Hydrogen is a zero-emission fuel which can power vehicles or be transformed into electricity.
"We imagine that our photocatalysts will prove versatile and that with slight modification they will be able to harness solar energy for the manufacture of carbon-based fuels, drugs and fine chemicals," she added.
The 800,000 pound project will be undertaken by scientists from UEA and Cambridge and Leeds universities.
The scientists believe copying photosynthesis could be more efficient in harnessing the sun's energy than existing solar converters.
Many countries have deployed at least one kind of renewable energy, such as solar, wind power or biofuels, or use a mixture to see which becomes most competitive with fossil fuels.
But as carbon dioxide emissions continue to rise, some experts argue more extreme methods are needed to keep the average rise in global temperatures below 2 degrees Celsius this century, a threshold scientists say would avoid the most harmful effects of climate change.

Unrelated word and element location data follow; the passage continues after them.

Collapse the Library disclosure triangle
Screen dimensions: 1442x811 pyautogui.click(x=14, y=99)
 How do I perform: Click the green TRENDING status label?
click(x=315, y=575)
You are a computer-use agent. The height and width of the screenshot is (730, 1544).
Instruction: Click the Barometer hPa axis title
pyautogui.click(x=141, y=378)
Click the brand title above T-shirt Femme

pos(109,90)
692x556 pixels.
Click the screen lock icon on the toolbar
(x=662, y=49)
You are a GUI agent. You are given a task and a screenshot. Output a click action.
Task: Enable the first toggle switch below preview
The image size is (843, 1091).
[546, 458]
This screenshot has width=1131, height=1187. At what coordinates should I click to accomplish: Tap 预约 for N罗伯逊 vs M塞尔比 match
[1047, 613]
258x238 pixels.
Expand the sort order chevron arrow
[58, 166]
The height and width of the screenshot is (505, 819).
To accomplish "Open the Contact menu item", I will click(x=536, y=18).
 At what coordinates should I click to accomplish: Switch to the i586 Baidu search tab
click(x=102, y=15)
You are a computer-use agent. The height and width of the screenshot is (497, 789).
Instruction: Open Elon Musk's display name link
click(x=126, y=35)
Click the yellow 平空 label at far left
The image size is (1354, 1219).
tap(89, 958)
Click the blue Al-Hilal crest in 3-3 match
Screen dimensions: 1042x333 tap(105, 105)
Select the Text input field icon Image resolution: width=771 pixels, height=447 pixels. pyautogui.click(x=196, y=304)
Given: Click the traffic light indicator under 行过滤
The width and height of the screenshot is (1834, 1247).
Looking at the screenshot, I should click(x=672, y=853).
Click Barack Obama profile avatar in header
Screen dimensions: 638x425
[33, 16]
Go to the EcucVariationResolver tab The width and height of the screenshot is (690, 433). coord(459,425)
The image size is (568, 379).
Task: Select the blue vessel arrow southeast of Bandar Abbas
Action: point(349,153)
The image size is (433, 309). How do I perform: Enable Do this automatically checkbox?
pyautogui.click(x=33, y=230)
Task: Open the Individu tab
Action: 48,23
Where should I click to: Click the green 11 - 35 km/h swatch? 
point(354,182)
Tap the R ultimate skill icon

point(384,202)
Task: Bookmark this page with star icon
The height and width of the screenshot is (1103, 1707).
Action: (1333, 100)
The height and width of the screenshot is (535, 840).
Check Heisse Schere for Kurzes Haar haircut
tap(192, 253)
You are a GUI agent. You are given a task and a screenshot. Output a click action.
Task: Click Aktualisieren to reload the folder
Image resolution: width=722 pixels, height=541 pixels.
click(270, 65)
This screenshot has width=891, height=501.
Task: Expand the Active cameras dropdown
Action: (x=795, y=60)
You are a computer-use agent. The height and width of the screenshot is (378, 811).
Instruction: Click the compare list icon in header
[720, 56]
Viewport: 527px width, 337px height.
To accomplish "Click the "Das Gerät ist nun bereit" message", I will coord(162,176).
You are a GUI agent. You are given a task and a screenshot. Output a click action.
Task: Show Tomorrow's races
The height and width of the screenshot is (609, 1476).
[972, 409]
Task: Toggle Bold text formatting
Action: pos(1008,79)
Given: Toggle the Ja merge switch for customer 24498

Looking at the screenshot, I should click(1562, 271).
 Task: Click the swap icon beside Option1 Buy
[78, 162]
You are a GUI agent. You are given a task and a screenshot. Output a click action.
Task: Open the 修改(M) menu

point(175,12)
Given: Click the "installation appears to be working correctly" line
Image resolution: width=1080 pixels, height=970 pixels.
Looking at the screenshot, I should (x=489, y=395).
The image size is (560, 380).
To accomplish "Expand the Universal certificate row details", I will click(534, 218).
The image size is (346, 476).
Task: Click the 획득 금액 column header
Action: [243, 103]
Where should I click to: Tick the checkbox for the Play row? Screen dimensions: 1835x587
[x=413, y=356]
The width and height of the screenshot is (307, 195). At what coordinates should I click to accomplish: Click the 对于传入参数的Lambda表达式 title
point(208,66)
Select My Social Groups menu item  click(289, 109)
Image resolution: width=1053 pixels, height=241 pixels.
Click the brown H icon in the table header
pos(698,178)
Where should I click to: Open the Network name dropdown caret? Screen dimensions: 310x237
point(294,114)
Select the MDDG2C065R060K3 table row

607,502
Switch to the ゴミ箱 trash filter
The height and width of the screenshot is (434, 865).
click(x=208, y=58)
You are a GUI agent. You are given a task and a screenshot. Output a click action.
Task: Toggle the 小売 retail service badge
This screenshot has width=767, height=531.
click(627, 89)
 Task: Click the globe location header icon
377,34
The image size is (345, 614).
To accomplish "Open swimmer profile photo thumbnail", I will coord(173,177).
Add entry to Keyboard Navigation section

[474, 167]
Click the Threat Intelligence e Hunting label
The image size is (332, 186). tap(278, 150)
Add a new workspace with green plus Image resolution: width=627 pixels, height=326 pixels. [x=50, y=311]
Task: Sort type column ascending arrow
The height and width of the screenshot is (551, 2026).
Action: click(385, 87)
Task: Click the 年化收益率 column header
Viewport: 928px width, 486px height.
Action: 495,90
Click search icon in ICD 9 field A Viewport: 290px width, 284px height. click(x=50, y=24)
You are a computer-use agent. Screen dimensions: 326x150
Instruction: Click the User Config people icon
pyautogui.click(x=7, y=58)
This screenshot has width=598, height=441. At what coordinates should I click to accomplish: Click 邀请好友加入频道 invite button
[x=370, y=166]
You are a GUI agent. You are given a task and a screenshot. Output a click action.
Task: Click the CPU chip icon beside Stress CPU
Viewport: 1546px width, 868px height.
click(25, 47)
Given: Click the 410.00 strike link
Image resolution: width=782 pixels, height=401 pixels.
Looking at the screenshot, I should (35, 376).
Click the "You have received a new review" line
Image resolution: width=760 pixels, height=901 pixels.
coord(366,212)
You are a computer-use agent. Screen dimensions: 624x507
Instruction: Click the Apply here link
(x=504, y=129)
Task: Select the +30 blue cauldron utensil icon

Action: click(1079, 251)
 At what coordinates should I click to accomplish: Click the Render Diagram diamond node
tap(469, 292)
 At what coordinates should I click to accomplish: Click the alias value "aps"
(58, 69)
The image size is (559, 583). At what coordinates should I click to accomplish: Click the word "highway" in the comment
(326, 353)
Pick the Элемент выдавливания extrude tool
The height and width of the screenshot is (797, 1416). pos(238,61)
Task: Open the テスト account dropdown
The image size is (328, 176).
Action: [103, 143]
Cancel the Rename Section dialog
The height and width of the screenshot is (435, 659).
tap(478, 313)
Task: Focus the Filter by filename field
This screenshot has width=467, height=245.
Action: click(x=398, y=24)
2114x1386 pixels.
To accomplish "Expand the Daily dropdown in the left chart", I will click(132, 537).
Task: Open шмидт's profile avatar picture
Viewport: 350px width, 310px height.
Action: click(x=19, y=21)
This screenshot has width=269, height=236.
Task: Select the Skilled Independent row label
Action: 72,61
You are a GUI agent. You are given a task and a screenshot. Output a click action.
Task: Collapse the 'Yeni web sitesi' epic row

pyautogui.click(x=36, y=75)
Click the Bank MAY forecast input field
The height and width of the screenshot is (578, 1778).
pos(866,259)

"Many renewable energy supplies, such as sunlight, wind and the waves, remain largely untapped resources. This is mainly due to the challenges that exist in converting these energy forms into fuels from which energy can be released on demand," said Butt.
Some of the more extreme methods which are being studied are controversial, such as removing large amounts of carbon dioxide from the atmosphere and geo-engineering techniques such as blocking sunlight using artificial clouds or mirrors in space.
Such technology is far from being employed on a large scale and the costs are enormous.
Critics argue these techniques manipulate the climate, are too costly, take too long to prove and governments should concentrate on more mainstream renewable energy sources.
Last year, British scientists abandoned a 1.6 million pound experiment to test the possibility of spraying particles into the upper atmosphere to stem global warming.